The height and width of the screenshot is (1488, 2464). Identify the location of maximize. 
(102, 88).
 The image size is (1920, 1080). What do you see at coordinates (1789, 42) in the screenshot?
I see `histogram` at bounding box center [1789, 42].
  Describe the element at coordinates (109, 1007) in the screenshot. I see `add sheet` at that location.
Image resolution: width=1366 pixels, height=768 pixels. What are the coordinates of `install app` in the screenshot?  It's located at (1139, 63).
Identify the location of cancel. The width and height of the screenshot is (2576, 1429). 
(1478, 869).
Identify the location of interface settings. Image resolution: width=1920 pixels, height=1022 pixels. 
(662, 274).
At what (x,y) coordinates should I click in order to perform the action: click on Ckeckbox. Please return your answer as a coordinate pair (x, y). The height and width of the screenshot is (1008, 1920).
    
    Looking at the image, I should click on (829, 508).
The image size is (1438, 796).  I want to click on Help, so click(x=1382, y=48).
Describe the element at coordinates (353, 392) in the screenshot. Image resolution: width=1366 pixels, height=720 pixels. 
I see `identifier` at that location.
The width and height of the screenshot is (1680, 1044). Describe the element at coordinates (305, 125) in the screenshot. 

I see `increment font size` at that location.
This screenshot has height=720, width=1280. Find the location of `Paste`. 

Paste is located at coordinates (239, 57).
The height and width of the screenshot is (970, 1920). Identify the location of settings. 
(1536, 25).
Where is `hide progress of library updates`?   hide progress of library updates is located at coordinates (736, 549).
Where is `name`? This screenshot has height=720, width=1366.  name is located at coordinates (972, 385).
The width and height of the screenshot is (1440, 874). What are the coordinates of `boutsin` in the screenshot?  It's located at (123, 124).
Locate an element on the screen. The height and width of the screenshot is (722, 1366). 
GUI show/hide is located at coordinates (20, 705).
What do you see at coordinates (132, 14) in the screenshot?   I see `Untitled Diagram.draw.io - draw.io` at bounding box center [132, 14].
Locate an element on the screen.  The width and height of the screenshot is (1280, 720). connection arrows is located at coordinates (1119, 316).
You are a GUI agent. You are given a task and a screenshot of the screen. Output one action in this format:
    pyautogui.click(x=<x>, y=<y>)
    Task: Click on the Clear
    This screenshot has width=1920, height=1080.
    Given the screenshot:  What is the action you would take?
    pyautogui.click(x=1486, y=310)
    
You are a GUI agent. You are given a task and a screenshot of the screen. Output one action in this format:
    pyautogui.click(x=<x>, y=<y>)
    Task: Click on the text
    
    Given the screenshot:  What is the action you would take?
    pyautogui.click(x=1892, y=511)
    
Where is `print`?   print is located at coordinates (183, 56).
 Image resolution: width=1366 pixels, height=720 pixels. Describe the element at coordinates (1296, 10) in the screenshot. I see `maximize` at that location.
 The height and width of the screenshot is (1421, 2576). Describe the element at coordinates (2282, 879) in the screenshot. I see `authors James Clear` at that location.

■ YOUR INSTRUCTIONS ■
Copy the data above line for line, with no changes.

■ TASK RESPONSE ■
The height and width of the screenshot is (1488, 2464). Identify the location of maximize. 
(102, 88).
 The image size is (1920, 1080). What do you see at coordinates (1789, 42) in the screenshot?
I see `histogram` at bounding box center [1789, 42].
  Describe the element at coordinates (109, 1007) in the screenshot. I see `add sheet` at that location.
Image resolution: width=1366 pixels, height=768 pixels. What are the coordinates of `install app` in the screenshot?  It's located at (1139, 63).
Identify the location of cancel. The width and height of the screenshot is (2576, 1429). 
(1478, 869).
Identify the location of interface settings. Image resolution: width=1920 pixels, height=1022 pixels. 
(662, 274).
At what (x,y) coordinates should I click in order to perform the action: click on Ckeckbox. Please return your answer as a coordinate pair (x, y). The height and width of the screenshot is (1008, 1920).
    
    Looking at the image, I should click on (829, 508).
The image size is (1438, 796).  I want to click on Help, so click(x=1382, y=48).
Describe the element at coordinates (353, 392) in the screenshot. Image resolution: width=1366 pixels, height=720 pixels. 
I see `identifier` at that location.
The width and height of the screenshot is (1680, 1044). Describe the element at coordinates (305, 125) in the screenshot. 

I see `increment font size` at that location.
This screenshot has height=720, width=1280. Find the location of `Paste`. 

Paste is located at coordinates (239, 57).
The height and width of the screenshot is (970, 1920). Identify the location of settings. 
(1536, 25).
Where is `hide progress of library updates`?   hide progress of library updates is located at coordinates (736, 549).
Where is `name`? This screenshot has height=720, width=1366.  name is located at coordinates (972, 385).
The width and height of the screenshot is (1440, 874). What are the coordinates of `boutsin` in the screenshot?  It's located at (123, 124).
Locate an element on the screen. The height and width of the screenshot is (722, 1366). 
GUI show/hide is located at coordinates (20, 705).
What do you see at coordinates (132, 14) in the screenshot?   I see `Untitled Diagram.draw.io - draw.io` at bounding box center [132, 14].
Locate an element on the screen.  The width and height of the screenshot is (1280, 720). connection arrows is located at coordinates (1119, 316).
You are a GUI agent. You are given a task and a screenshot of the screen. Output one action in this format:
    pyautogui.click(x=<x>, y=<y>)
    Task: Click on the Clear
    This screenshot has width=1920, height=1080.
    Given the screenshot:  What is the action you would take?
    pyautogui.click(x=1486, y=310)
    
You are a GUI agent. You are given a task and a screenshot of the screen. Output one action in this format:
    pyautogui.click(x=<x>, y=<y>)
    Task: Click on the text
    
    Given the screenshot:  What is the action you would take?
    pyautogui.click(x=1892, y=511)
    
Where is `print`?   print is located at coordinates (183, 56).
 Image resolution: width=1366 pixels, height=720 pixels. Describe the element at coordinates (1296, 10) in the screenshot. I see `maximize` at that location.
 The height and width of the screenshot is (1421, 2576). Describe the element at coordinates (2282, 879) in the screenshot. I see `authors James Clear` at that location.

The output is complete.